Reproduce al pie de la letra las líneas que empiezan en la que contiene "Click the reviewer name Reeshemah" y terminan en la que contiene "Action: 1305,372", ambas incluidas.

===== Filas de entrada

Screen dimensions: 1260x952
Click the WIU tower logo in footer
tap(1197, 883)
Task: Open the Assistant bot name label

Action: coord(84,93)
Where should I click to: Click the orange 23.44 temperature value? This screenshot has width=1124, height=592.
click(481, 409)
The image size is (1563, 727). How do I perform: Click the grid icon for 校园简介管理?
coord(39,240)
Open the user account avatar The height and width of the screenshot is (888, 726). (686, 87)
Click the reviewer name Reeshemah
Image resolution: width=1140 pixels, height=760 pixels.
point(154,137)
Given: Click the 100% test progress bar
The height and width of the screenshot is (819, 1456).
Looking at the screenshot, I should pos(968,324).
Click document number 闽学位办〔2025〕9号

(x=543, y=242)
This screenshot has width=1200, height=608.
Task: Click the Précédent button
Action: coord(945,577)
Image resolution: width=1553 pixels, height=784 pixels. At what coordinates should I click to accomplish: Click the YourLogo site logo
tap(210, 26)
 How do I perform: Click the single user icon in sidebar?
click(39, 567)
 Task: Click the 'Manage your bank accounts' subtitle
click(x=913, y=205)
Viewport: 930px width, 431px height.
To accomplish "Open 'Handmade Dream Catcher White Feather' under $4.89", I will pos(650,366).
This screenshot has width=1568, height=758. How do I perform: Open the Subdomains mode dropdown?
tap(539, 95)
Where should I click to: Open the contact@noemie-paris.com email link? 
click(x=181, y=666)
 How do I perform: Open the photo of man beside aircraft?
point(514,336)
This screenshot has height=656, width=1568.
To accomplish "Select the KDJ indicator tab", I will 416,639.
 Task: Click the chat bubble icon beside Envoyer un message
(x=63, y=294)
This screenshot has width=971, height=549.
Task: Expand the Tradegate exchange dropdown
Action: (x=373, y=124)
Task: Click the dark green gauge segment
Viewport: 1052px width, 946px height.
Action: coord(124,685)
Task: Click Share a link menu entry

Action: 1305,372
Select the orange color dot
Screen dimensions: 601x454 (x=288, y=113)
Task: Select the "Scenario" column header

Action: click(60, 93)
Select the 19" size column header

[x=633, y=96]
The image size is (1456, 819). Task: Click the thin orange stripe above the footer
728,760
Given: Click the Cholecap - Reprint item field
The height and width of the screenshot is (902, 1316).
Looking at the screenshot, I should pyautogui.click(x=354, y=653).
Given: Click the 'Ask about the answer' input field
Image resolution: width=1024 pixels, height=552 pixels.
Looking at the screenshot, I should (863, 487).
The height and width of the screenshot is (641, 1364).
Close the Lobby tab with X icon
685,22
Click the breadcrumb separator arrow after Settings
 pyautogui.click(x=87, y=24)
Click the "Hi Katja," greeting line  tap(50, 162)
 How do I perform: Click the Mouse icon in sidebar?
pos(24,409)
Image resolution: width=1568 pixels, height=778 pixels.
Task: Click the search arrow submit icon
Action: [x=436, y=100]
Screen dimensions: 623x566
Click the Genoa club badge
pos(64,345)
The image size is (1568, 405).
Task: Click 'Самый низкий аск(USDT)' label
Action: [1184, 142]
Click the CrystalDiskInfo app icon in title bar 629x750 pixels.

==========

# Solución del ejercicio
Click the reviewer name Reeshemah
Image resolution: width=1140 pixels, height=760 pixels.
point(154,137)
Given: Click the 100% test progress bar
The height and width of the screenshot is (819, 1456).
Looking at the screenshot, I should pos(968,324).
Click document number 闽学位办〔2025〕9号

(x=543, y=242)
This screenshot has width=1200, height=608.
Task: Click the Précédent button
Action: coord(945,577)
Image resolution: width=1553 pixels, height=784 pixels. At what coordinates should I click to accomplish: Click the YourLogo site logo
tap(210, 26)
 How do I perform: Click the single user icon in sidebar?
click(39, 567)
 Task: Click the 'Manage your bank accounts' subtitle
click(x=913, y=205)
Viewport: 930px width, 431px height.
To accomplish "Open 'Handmade Dream Catcher White Feather' under $4.89", I will pos(650,366).
This screenshot has width=1568, height=758. How do I perform: Open the Subdomains mode dropdown?
tap(539, 95)
Where should I click to: Open the contact@noemie-paris.com email link? 
click(x=181, y=666)
 How do I perform: Open the photo of man beside aircraft?
point(514,336)
This screenshot has height=656, width=1568.
To accomplish "Select the KDJ indicator tab", I will 416,639.
 Task: Click the chat bubble icon beside Envoyer un message
(x=63, y=294)
This screenshot has width=971, height=549.
Task: Expand the Tradegate exchange dropdown
Action: (x=373, y=124)
Task: Click the dark green gauge segment
Viewport: 1052px width, 946px height.
Action: coord(124,685)
Task: Click Share a link menu entry

Action: 1305,372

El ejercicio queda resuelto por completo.